_PROVIDED INFORMATION_
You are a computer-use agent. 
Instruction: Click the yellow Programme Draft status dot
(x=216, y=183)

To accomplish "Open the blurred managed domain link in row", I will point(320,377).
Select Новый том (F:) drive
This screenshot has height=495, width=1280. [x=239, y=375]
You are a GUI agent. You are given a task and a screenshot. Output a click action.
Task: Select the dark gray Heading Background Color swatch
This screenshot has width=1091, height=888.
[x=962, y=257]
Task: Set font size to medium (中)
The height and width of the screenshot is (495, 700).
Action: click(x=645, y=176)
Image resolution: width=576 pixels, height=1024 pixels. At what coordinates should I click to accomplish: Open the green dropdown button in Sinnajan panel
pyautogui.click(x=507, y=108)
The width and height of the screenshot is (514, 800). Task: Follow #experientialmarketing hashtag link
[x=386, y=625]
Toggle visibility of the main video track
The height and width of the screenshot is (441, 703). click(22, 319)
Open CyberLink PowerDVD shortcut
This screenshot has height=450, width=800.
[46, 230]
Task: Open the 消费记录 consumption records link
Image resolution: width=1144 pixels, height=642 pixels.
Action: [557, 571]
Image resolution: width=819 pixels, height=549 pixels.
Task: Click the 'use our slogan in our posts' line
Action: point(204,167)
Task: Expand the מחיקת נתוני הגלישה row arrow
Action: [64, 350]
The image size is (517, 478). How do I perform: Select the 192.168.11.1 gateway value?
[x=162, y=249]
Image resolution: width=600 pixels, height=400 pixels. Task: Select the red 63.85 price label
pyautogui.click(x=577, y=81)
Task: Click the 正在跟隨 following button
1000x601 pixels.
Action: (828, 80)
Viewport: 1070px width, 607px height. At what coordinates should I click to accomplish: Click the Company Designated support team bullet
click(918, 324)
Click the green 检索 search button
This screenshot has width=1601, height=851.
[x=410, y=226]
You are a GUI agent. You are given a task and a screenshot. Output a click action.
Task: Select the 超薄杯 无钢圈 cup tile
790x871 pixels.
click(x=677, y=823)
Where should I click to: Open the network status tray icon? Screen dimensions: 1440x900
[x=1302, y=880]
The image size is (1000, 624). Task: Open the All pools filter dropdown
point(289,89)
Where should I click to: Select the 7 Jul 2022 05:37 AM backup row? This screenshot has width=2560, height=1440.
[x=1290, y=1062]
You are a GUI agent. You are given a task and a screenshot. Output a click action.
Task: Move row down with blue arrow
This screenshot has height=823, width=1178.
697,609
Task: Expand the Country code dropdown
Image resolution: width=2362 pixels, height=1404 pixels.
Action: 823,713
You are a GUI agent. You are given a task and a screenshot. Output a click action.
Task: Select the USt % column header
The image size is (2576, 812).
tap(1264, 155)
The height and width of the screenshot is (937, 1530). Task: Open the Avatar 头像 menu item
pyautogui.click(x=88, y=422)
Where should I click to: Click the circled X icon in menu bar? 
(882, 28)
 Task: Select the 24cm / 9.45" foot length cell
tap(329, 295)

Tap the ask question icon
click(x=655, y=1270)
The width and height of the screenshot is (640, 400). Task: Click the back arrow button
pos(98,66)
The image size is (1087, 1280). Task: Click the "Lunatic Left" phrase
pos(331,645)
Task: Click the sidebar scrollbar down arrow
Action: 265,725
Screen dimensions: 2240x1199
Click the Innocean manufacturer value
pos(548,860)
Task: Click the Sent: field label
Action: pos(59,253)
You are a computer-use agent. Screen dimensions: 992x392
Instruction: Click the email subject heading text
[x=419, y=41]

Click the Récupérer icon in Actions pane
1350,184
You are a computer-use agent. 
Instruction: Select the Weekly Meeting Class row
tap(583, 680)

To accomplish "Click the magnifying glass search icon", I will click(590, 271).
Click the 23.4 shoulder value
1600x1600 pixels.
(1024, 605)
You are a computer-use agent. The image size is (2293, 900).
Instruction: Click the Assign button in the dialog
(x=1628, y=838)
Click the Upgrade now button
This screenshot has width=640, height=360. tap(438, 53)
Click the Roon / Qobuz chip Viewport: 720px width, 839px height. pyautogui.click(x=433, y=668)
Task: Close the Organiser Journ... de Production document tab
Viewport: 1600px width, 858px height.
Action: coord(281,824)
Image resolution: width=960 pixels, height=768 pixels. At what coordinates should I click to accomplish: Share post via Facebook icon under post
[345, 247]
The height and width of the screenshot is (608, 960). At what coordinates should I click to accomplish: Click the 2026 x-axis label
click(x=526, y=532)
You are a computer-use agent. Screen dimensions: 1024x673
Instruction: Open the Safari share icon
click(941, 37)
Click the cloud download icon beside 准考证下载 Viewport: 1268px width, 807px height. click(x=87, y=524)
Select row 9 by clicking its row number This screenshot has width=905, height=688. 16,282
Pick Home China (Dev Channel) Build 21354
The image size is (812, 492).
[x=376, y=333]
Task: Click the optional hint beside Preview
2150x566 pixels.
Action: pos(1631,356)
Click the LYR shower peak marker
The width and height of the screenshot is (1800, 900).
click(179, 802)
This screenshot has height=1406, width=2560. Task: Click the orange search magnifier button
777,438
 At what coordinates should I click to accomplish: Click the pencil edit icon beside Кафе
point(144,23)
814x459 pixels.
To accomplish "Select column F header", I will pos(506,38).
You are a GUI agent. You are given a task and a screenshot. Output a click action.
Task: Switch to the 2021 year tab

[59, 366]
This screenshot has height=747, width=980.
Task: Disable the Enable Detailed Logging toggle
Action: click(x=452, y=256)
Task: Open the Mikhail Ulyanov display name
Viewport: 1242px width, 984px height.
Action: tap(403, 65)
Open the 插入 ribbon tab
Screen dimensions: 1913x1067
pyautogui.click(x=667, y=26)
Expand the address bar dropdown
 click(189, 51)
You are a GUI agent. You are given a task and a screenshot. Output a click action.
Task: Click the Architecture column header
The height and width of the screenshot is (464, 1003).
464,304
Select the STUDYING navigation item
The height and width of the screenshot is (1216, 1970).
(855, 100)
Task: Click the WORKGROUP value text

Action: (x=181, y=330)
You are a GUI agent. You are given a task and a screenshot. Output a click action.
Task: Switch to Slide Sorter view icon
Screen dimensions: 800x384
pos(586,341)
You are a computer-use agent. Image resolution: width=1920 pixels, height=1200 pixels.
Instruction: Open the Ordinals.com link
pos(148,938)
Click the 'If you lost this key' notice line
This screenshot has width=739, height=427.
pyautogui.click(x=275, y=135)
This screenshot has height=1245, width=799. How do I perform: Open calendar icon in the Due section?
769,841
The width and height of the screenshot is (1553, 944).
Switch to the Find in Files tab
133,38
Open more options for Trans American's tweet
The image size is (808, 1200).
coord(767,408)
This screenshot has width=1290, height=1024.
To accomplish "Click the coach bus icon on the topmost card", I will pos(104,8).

_WHAT YOU SHOULD DO_
Every line in the material must be repeated verbatim.

_RESPONSE AREA_
You are a computer-use agent. 
Instruction: Click the yellow Programme Draft status dot
(x=216, y=183)

To accomplish "Open the blurred managed domain link in row", I will point(320,377).
Select Новый том (F:) drive
This screenshot has height=495, width=1280. [x=239, y=375]
You are a GUI agent. You are given a task and a screenshot. Output a click action.
Task: Select the dark gray Heading Background Color swatch
This screenshot has width=1091, height=888.
[x=962, y=257]
Task: Set font size to medium (中)
The height and width of the screenshot is (495, 700).
Action: click(x=645, y=176)
Image resolution: width=576 pixels, height=1024 pixels. At what coordinates should I click to accomplish: Open the green dropdown button in Sinnajan panel
pyautogui.click(x=507, y=108)
The width and height of the screenshot is (514, 800). Task: Follow #experientialmarketing hashtag link
[x=386, y=625]
Toggle visibility of the main video track
The height and width of the screenshot is (441, 703). click(22, 319)
Open CyberLink PowerDVD shortcut
This screenshot has height=450, width=800.
[46, 230]
Task: Open the 消费记录 consumption records link
Image resolution: width=1144 pixels, height=642 pixels.
Action: [557, 571]
Image resolution: width=819 pixels, height=549 pixels.
Task: Click the 'use our slogan in our posts' line
Action: point(204,167)
Task: Expand the מחיקת נתוני הגלישה row arrow
Action: [64, 350]
The image size is (517, 478). How do I perform: Select the 192.168.11.1 gateway value?
[x=162, y=249]
Image resolution: width=600 pixels, height=400 pixels. Task: Select the red 63.85 price label
pyautogui.click(x=577, y=81)
Task: Click the 正在跟隨 following button
1000x601 pixels.
Action: (828, 80)
Viewport: 1070px width, 607px height. At what coordinates should I click to accomplish: Click the Company Designated support team bullet
click(918, 324)
Click the green 检索 search button
This screenshot has width=1601, height=851.
[x=410, y=226]
You are a GUI agent. You are given a task and a screenshot. Output a click action.
Task: Select the 超薄杯 无钢圈 cup tile
790x871 pixels.
click(x=677, y=823)
Where should I click to: Open the network status tray icon? Screen dimensions: 1440x900
[x=1302, y=880]
The image size is (1000, 624). Task: Open the All pools filter dropdown
point(289,89)
Where should I click to: Select the 7 Jul 2022 05:37 AM backup row? This screenshot has width=2560, height=1440.
[x=1290, y=1062]
You are a GUI agent. You are given a task and a screenshot. Output a click action.
Task: Move row down with blue arrow
This screenshot has height=823, width=1178.
697,609
Task: Expand the Country code dropdown
Image resolution: width=2362 pixels, height=1404 pixels.
Action: 823,713
You are a GUI agent. You are given a task and a screenshot. Output a click action.
Task: Select the USt % column header
The image size is (2576, 812).
tap(1264, 155)
The height and width of the screenshot is (937, 1530). Task: Open the Avatar 头像 menu item
pyautogui.click(x=88, y=422)
Where should I click to: Click the circled X icon in menu bar? 
(882, 28)
 Task: Select the 24cm / 9.45" foot length cell
tap(329, 295)

Tap the ask question icon
click(x=655, y=1270)
The width and height of the screenshot is (640, 400). Task: Click the back arrow button
pos(98,66)
The image size is (1087, 1280). Task: Click the "Lunatic Left" phrase
pos(331,645)
Task: Click the sidebar scrollbar down arrow
Action: 265,725
Screen dimensions: 2240x1199
Click the Innocean manufacturer value
pos(548,860)
Task: Click the Sent: field label
Action: pos(59,253)
You are a computer-use agent. Screen dimensions: 992x392
Instruction: Click the email subject heading text
[x=419, y=41]

Click the Récupérer icon in Actions pane
1350,184
You are a computer-use agent. 
Instruction: Select the Weekly Meeting Class row
tap(583, 680)

To accomplish "Click the magnifying glass search icon", I will click(590, 271).
Click the 23.4 shoulder value
1600x1600 pixels.
(1024, 605)
You are a computer-use agent. The image size is (2293, 900).
Instruction: Click the Assign button in the dialog
(x=1628, y=838)
Click the Upgrade now button
This screenshot has width=640, height=360. tap(438, 53)
Click the Roon / Qobuz chip Viewport: 720px width, 839px height. pyautogui.click(x=433, y=668)
Task: Close the Organiser Journ... de Production document tab
Viewport: 1600px width, 858px height.
Action: coord(281,824)
Image resolution: width=960 pixels, height=768 pixels. At what coordinates should I click to accomplish: Share post via Facebook icon under post
[345, 247]
The height and width of the screenshot is (608, 960). At what coordinates should I click to accomplish: Click the 2026 x-axis label
click(x=526, y=532)
You are a computer-use agent. Screen dimensions: 1024x673
Instruction: Open the Safari share icon
click(941, 37)
Click the cloud download icon beside 准考证下载 Viewport: 1268px width, 807px height. click(x=87, y=524)
Select row 9 by clicking its row number This screenshot has width=905, height=688. 16,282
Pick Home China (Dev Channel) Build 21354
The image size is (812, 492).
[x=376, y=333]
Task: Click the optional hint beside Preview
2150x566 pixels.
Action: pos(1631,356)
Click the LYR shower peak marker
The width and height of the screenshot is (1800, 900).
click(179, 802)
This screenshot has height=1406, width=2560. Task: Click the orange search magnifier button
777,438
 At what coordinates should I click to accomplish: Click the pencil edit icon beside Кафе
point(144,23)
814x459 pixels.
To accomplish "Select column F header", I will pos(506,38).
You are a GUI agent. You are given a task and a screenshot. Output a click action.
Task: Switch to the 2021 year tab

[59, 366]
This screenshot has height=747, width=980.
Task: Disable the Enable Detailed Logging toggle
Action: click(x=452, y=256)
Task: Open the Mikhail Ulyanov display name
Viewport: 1242px width, 984px height.
Action: tap(403, 65)
Open the 插入 ribbon tab
Screen dimensions: 1913x1067
pyautogui.click(x=667, y=26)
Expand the address bar dropdown
 click(189, 51)
You are a GUI agent. You are given a task and a screenshot. Output a click action.
Task: Click the Architecture column header
The height and width of the screenshot is (464, 1003).
464,304
Select the STUDYING navigation item
The height and width of the screenshot is (1216, 1970).
(855, 100)
Task: Click the WORKGROUP value text

Action: (x=181, y=330)
You are a GUI agent. You are given a task and a screenshot. Output a click action.
Task: Switch to Slide Sorter view icon
Screen dimensions: 800x384
pos(586,341)
You are a computer-use agent. Image resolution: width=1920 pixels, height=1200 pixels.
Instruction: Open the Ordinals.com link
pos(148,938)
Click the 'If you lost this key' notice line
This screenshot has width=739, height=427.
pyautogui.click(x=275, y=135)
This screenshot has height=1245, width=799. How do I perform: Open calendar icon in the Due section?
769,841
The width and height of the screenshot is (1553, 944).
Switch to the Find in Files tab
133,38
Open more options for Trans American's tweet
The image size is (808, 1200).
coord(767,408)
This screenshot has width=1290, height=1024.
To accomplish "Click the coach bus icon on the topmost card", I will pos(104,8).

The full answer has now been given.